Devens federal prison medical center guards acquitted in prisoner abuse case

Two correctional officers at Devens Federal Prison Medical Center in Ayer were acquitted Thursday in federal court in Boston on three counts related to the 2019 wounding of a handcuffed inmate, but the jury is deadlocked on a fourth count, court records show. .

Seth M. Bourget, 41, of Woodstock, Connecticut, a senior corrections officer, was found not guilty of disenfranchisement under law or governmental authority, after he allegedly dropped his knee on the head of a handcuffed inmate, according to court records. .

The jury could not rule on a second charge of disenfranchisement under the guise of law for allegedly hitting the prisoner with a protective shield, according to court documents.

Lt. Joseph M. Lavorato, 53, of Wilmington, was acquitted of one charge of obstructing official process and one charge of destroying, altering or falsifying documents in a federal investigation, according to the documents filed in court.

Brad Bailey, attorney for Lavorato, said his client no longer worked at Devens after 27 years with the Bureau of Prisons. Lavorato “is grateful for the hard work and the jury’s decision today,” Bailey said in a statement.

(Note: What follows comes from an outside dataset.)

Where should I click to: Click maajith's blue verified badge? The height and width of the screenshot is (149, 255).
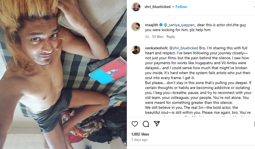pyautogui.click(x=161, y=25)
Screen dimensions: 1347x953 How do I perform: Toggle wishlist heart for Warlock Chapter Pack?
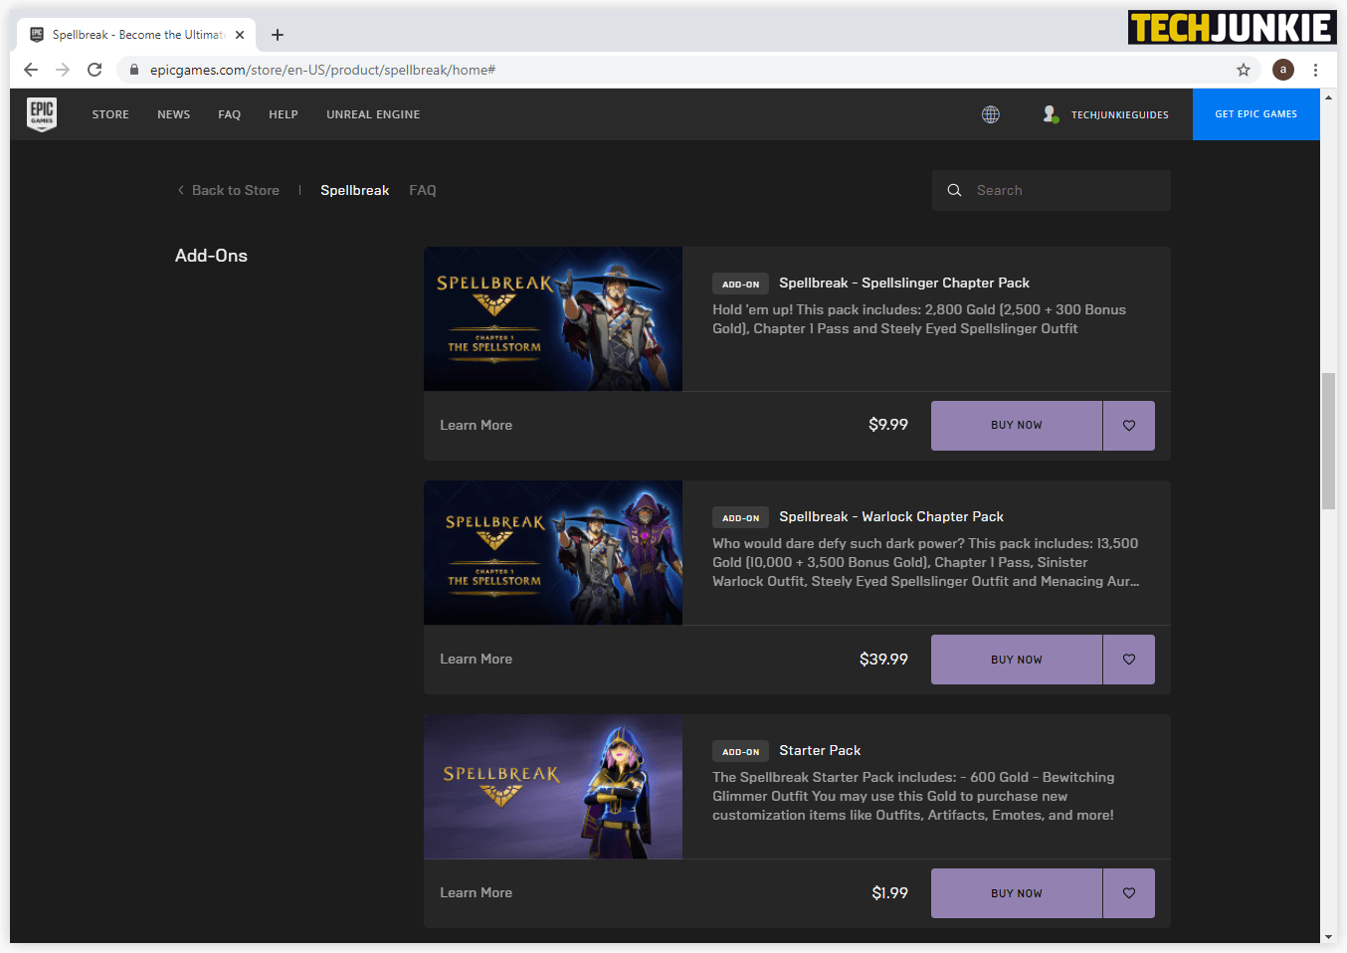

“He is thrilled to know that his name and stellar reputation have been restored,” he said. “He and his family are looking forward to a bright and happy future after what has been a long and difficult two year ordeal.”

Michael Sheridan, Bourget’s lawyer, also thanked the jury “for their very important public service”.

“Mr. Bourget, a conscientious and dedicated corrections officer with over 10 years of experience, proclaimed his innocence from the start and the verdict was vindicated after nearly three years of waiting for his appearance in court” , Sheridan said in a statement.

Representatives from the US Bureau of Prisons did not immediately respond to requests for comment.

U.S. Attorney Rachael Rollins said she respects the jury’s verdict, but believes “the allegations warrant the government’s investigation and charges.”

“Wearing a badge comes with tremendous responsibility and obligations to not only enforce and obey the law, but also to respect the civil rights of those in your custody and care,” Rollins said. in a press release. “This includes people in prison facilities, many of whom struggle with significant mental health issues, like the victim in this case.”

Rollins said his office “will continue to vigorously investigate and, where appropriate, prosecute allegations of civil rights abuses. This must also be the case when the allegations are against Bureau of Prisons employees, who themselves do part of the Department of Justice system.

Prosecutors had alleged that in June 2019, Bourget dropped his knee on an inmate’s head and struck the prisoner with a protective shield with excessive force while handcuffed on the floor of a cell locked in the mental health accommodation unit, according to the indictment in the case.

Lavorato then allegedly failed to report the man’s injuries, concealed a video recording of the incident and filed a report saying the security camera was not working because its battery was dead, prosecutors said.